A monitor 444 or other type of display device can be also connected to the system bus 408 via an interface, such as a video adapter 446. It will also be appreciated that in alternative embodiments, a monitor 444 can also be any display device (e.g., another computer having a display, a smart phone, a tablet computer, etc.) for receiving display information associated with computer 402 via any communication means, including via the Internet and cloud-based networks. In addition to the monitor 444, a computer typically comprises other peripheral output devices (not shown), such as speakers, printers, etc.

The computer 402 can operate in a networked environment using logical connections via wired and/or wireless communications to one or more remote computers, such as a remote computer(s) 448. The remote computer(s) 448 can be a workstation, a server computer, a router, a personal computer, portable computer, microprocessor-based entertainment appliance, a peer device or other common network node, and typically comprises many or all of the elements described relative to the computer 402, although, for purposes of brevity, only a remote memory/storage device 450 is illustrated. The logical connections depicted comprise wired/wireless connectivity to a local area network (LAN) 452 and/or larger networks, e.g., a wide area network (WAN) 454. Such LAN and WAN networking environments are commonplace in offices and companies, and facilitate enterprise-wide computer networks, such as intranets, all of which can connect to a global communications network, e.g., the Internet.

When used in a LAN networking environment, the computer 402 can be connected to the LAN 452 through a wired and/or wireless communication network interface or adapter 456. The adapter 456 can facilitate wired or wireless communication to the LAN 452, which can also comprise a wireless AP disposed thereon for communicating with the adapter 456.

When used in a WAN networking environment, the computer 402 can comprise a modem 458 or can be connected to a communications server on the WAN 454 or has other means for establishing communications over the WAN 454, such as by way of the Internet. The modem 458, which can be internal or external and a wired or wireless device, can be connected to the system bus 408 via the input device interface 442. In a networked environment, program modules depicted relative to the computer 402 or portions thereof, can be stored in the remote memory/storage device 450. It will be appreciated that the network connections shown are example and other means of establishing a communications link between the computers can be used.
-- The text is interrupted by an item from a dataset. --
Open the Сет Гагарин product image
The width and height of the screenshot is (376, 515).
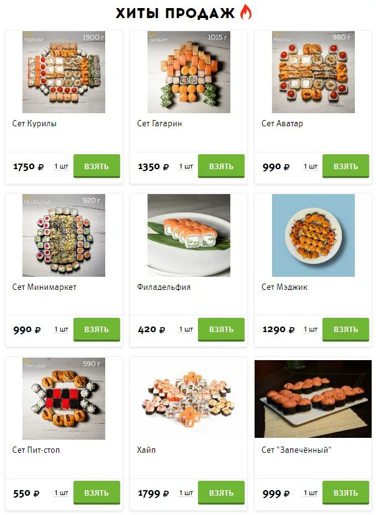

The computer 402 can be operable to communicate with any wireless devices or entities operatively disposed in wireless communication, e.g., a printer, scanner, desktop and/or portable computer, portable data assistant, communications satellite, any piece of equipment or location associated with a wirelessly detectable tag (e.g., a kiosk, news stand, restroom), and telephone. This can comprise Wireless Fidelity (Wi-Fi) and BLUETOOTH® wireless technologies. Thus, the communication can be a predefined structure as with a conventional network or simply an ad hoc communication between at least two devices.

Wi-Fi can allow connection to the Internet from a couch at home, a bed in a hotel room or a conference room at work, without wires. Wi-Fi is a wireless technology similar to that used in a cell phone that enables such devices, e.g., computers, to send and receive data indoors and out; anywhere within the range of a base station. Wi-Fi networks use radio technologies called IEEE 802.11 (a, b, g, n, ac, ag, etc.) to provide secure, reliable, fast wireless connectivity. A Wi-Fi network can be used to connect computers to each other, to the Internet, and to wired networks (which can use IEEE 802.3 or Ethernet). Wi-Fi networks operate in the unlicensed 2.4 and 5 GHz radio bands for example or with products that contain both bands (dual band), so the networks can provide real-world performance similar to the basic 10BaseT wired Ethernet networks used in many offices.

Turning now to FIG. 5, an embodiment 500 of a mobile network platform 510 is shown that is an example of network elements 150, 152, 154, 156, and/or VNEs 330, 332, 334, etc. For example, platform 510 can facilitate in whole or in part providing suggested topics of interest and/or search queries to a user, such as when the user accesses a search engine. The search queries and/or topics of interest can be generated according to a user model. In one embodiment, the user model can be generated based on various information that is or is not related to the user such as current events, demographics of the user, a search history of the user, a media consumption history of the user, or a combination thereof.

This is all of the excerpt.